(Study questions):
a: Reproduce everything in the EDPS data protection guidelines extract from "The Guidelines are" down to "the general public.".
b: Extend the EDPS data protection guidelines extract past its final sentence.

(Page extract):
____

Giovanni Buttarelli, Assistant EDPS, said: "EU institutions and bodies are accountable for compliance with data protection rules and our objective is to promote a data protection culture amongst them to help implement this obligation. The Guidelines contribute to this strategic objective and will help to build awareness that data protection as a fundamental right is a vital part of good public policy and administration."
The Guidelines are addressed to all services within the EU administration that process personal data. They also aim to guide Data Protection Officers, Data Protection Coordinators and staff representatives, as well anyone whose personal data will be handled by the institutions, such as EU staff or recipients of EU grants and the general public.
The EDPS Factsheet 1: Your personal information and the EU administration: What are your rights? contains a brief summary of these rights and how to exercise them.
While the EDPS Guidelines have been developed for the EU institutions and bodies, they may offer valuable general guidance on fundamental rights for other public sector bodies. For instance, the Guidelines highlight the delicate balance that the EDPS strikes between the rights of individuals whose personal information is processed and the rights and freedoms of others, such as whistle blowers or informants, who also need to be protected.

____

(Data extracts):
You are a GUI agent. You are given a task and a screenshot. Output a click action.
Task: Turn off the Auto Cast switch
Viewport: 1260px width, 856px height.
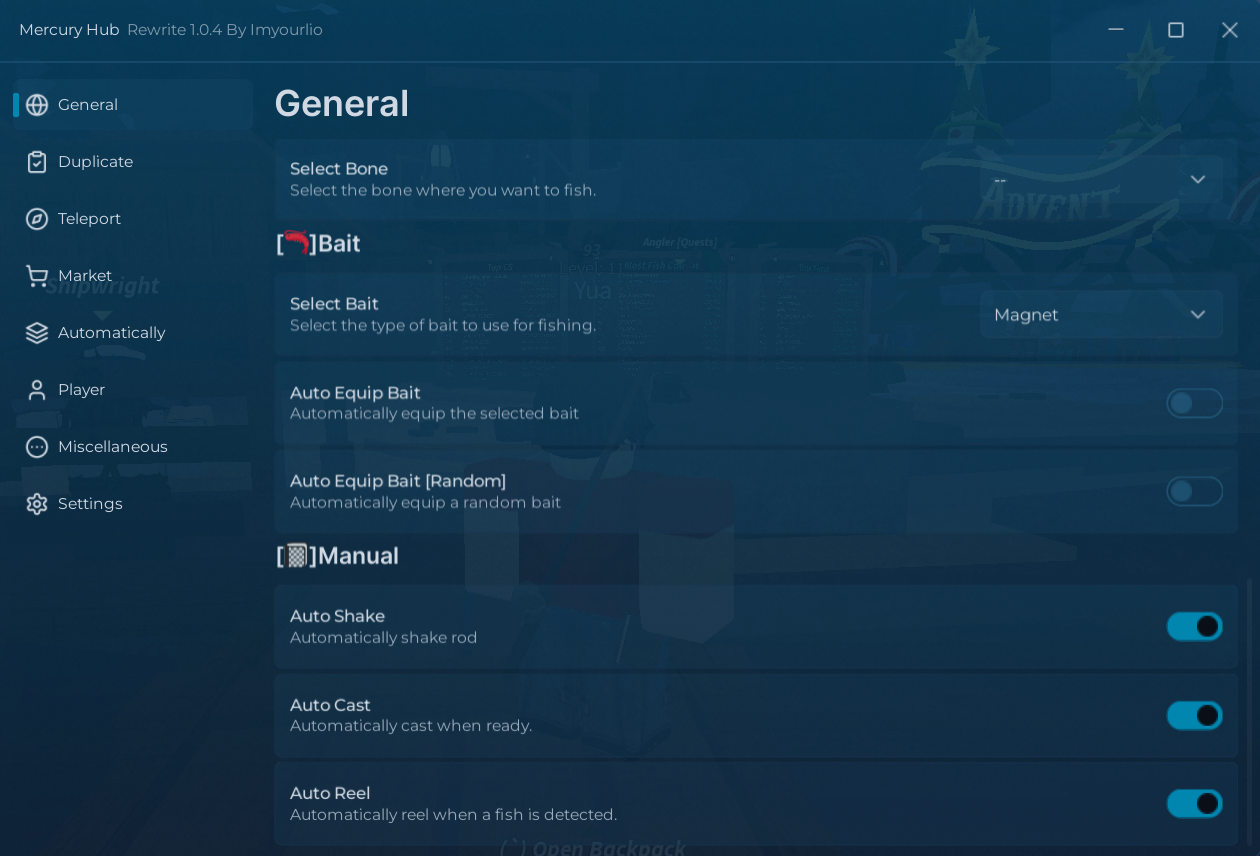pyautogui.click(x=1194, y=715)
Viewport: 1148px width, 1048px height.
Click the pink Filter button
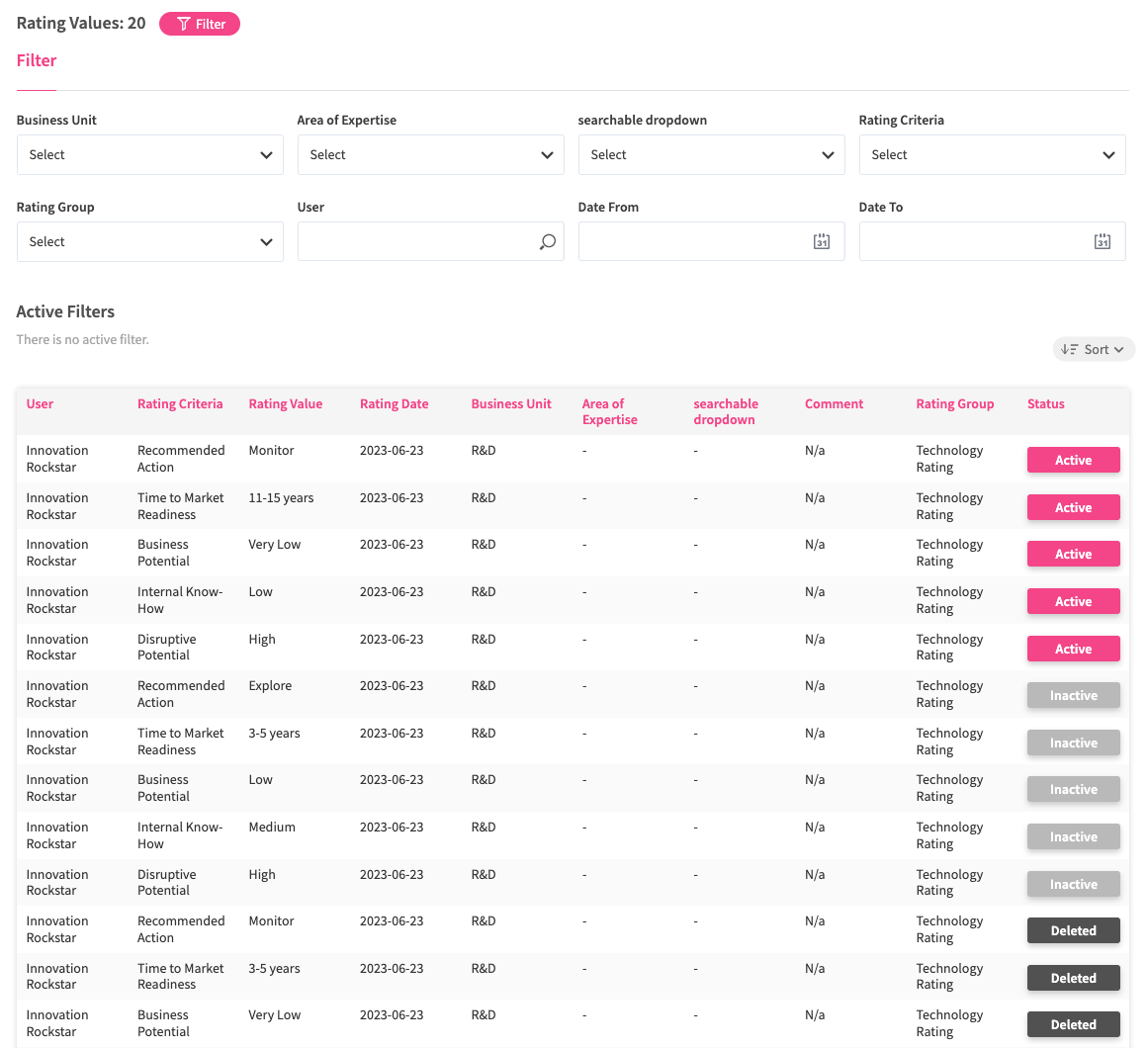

____

(Outputs by task):
a:
The Guidelines are addressed to all services within the EU administration that process personal data. They also aim to guide Data Protection Officers, Data Protection Coordinators and staff representatives, as well anyone whose personal data will be handled by the institutions, such as EU staff or recipients of EU grants and the general public.

b:
The content of the Guidelines is based on our positions in the area of data subjects' rights, as developed in a series of EDPS Opinions on EU data processing operations. The Guidelines describe our positions and recommendations on the relevant principles of Regulation 45/2001 and provide information on current best practice and other pertinent issues. For example, they highlight the broad concept of personal data under the Regulation, according to which personal data refers to much more than just the name of a particular individual.
Articles 41(2) and 46(d) of Regulation (EC) No 45/2001 on the protection of individuals with regard to the processing of personal data by the Community institutions and bodies and on the free movement of such data confer the power on the European Data Protection Supervisor (the "EDPS") to issue Guidelines. Sections 5 ("Rights of the Data Subject") and 6 ("Exemptions and Restrictions") of Regulation (EC) 45/2001 stipulate various rights of individuals as regards the processing of their personal data by the EU administration - as well as certain exceptions applicable to these rights.
Personal information or data: Any information relating to an identified or identifiable natural (living) person. Examples include names, dates of birth, photographs, e‑mail addresses and telephone numbers. Other details such as health data, data used for evaluation purposes and traffic data on the use of telephone, email or internet are also considered personal data.
Privacy: The right of an individual to be left alone and in control of information about his or herself.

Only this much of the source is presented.